Published: April 4, 2019
Race and Media symposium at Newhouse School on April 4, 2019
The Houston Chronicle's Brooke Lewis showcases some of her post-grad work on the second day of Newhouse's Race and the Media Symposium.

As part of Newhouse’s two-day Race and the Media Symposium, dozens of students and faculty members gathered in the Joyce Hergenhan Auditorium Wednesday morning to hear five Newhouse alumni speak about how they’re navigating careers in the media industry as people of color.

Brooke Lewis

Brooke Lewis, a reporter at The Houston Chronicle, discussed how as an intern she covered the story of Joseph Dowell, a former inmate at Harris County Jail. He was beginning to transform his life upon after his release, she said, when his body was found in 2017 in flooding wreckage caused by Hurricane Harvey.
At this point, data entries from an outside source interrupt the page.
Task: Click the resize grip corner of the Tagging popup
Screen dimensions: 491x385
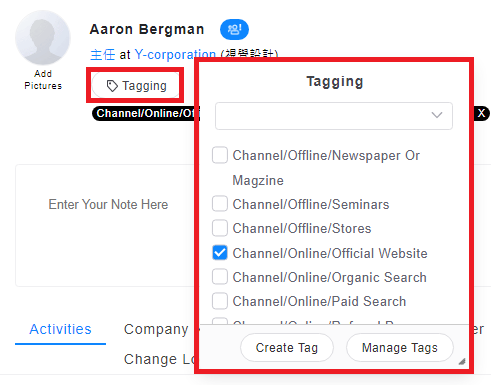Action: pyautogui.click(x=462, y=361)
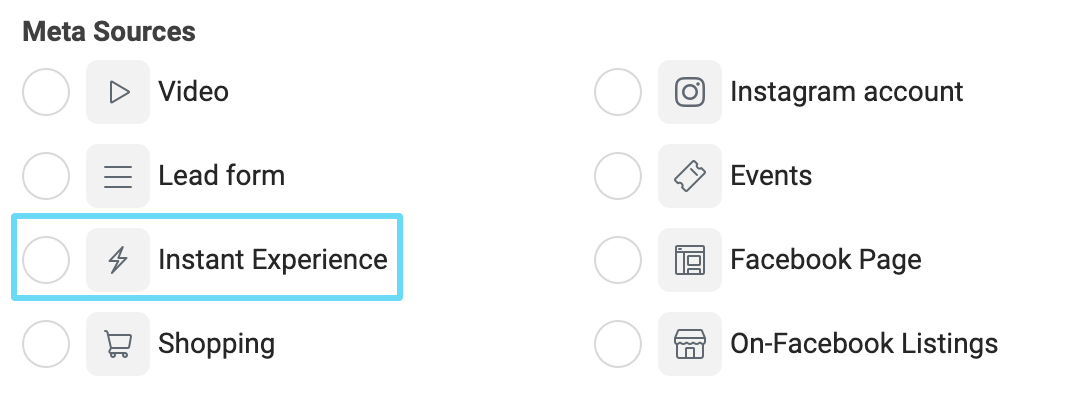Select the Events radio button
Screen dimensions: 1066x404
click(x=618, y=176)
“I watched this man’s life transform, and then I watched it get taken in an instant,” Lewis said. “I realized then how powerful journalism is. We have the opportunity to tell someone’s life story and make people get to know their pain and their joy.”

Lewis said only a little over two percent of black women are working journalists, and that being a black journalist comes with many difficulties. She also said that women of color represent a little less than eight percent of employees in U.S. print newsrooms.
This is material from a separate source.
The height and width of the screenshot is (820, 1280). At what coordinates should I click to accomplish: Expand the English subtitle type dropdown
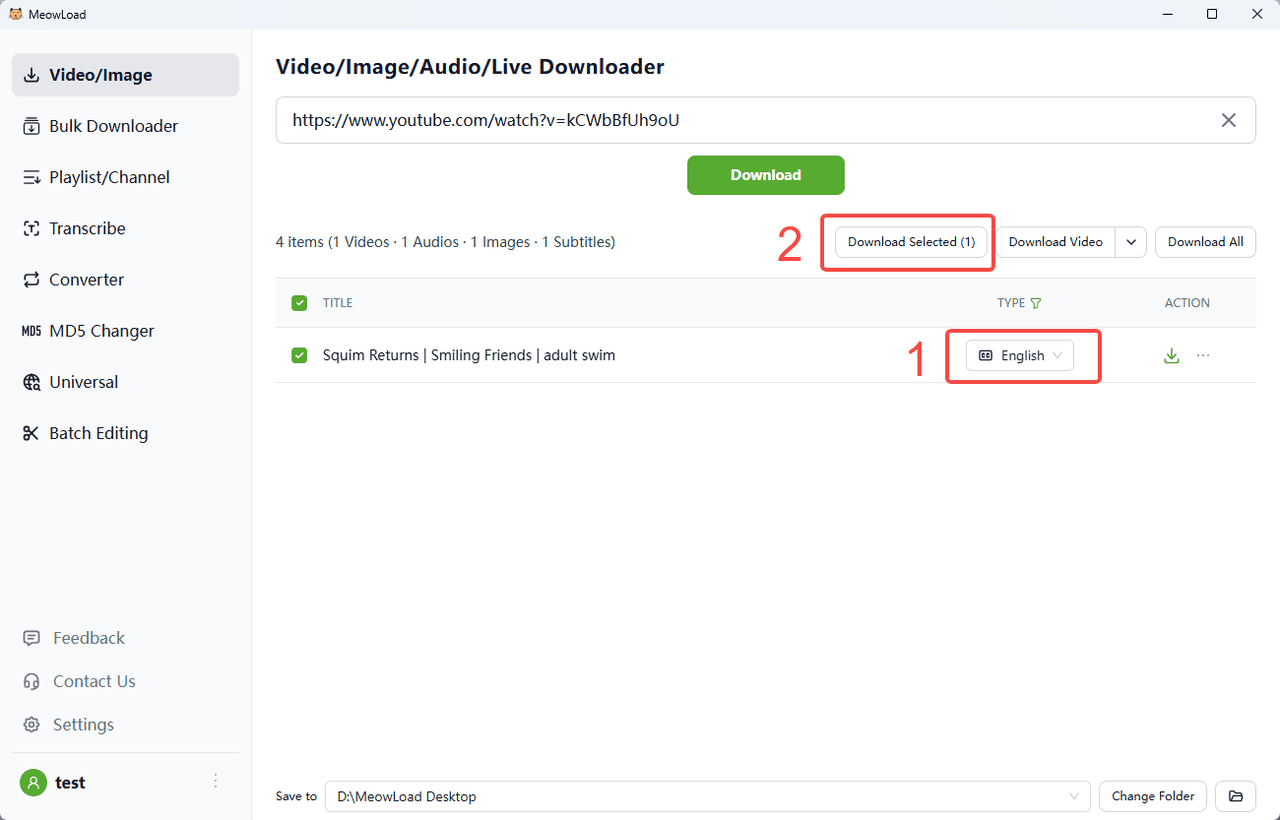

“For me, it can feel lonely…isolating at times,” she said. “But I realize I can’t let those feelings overtake me. It can be easy to be bitter, or even frustrated at the lack of diversity in the newsroom, but I realized instead of being bitter, the tiny changes of progress can start with me.”

Lewis also discussed a story she wrote about the discovery of 95 African American remains in Sugar Land, Texas. She reported on how the convict-leasing system was another form of slavery and often thought of how some of her own ancestors might be buried in Sugar Land.

“I realized that they had paved their way for me to get to the place I am,” Lewis said. “I had a privilege that they didn’t get to have, and that is to be able to tell peoples’ stories. I realized that this career path is actually bigger than me.”

“If you don’t forget that your voice matters, if you don’t let the frustration overtake you, if you rely on your support system — then you’ll make it in this industry. You will.”

Elliot Williams

Elliot Williams is an assistant editor at the Washingtonian Magazine and said he was one of only two black interns at the magazine when he began in 2017. When he was hired full-time, he was one of two black editorial staffers in the magazine’s 50-year history.

“I looked up in editorial meetings and saw almost no one that looked like me,” he said.

“The magazine hired black librarians, marketing and event staffers, but when it came to putting words into the pages of the magazine, I was in uncharted territory,” Williams said.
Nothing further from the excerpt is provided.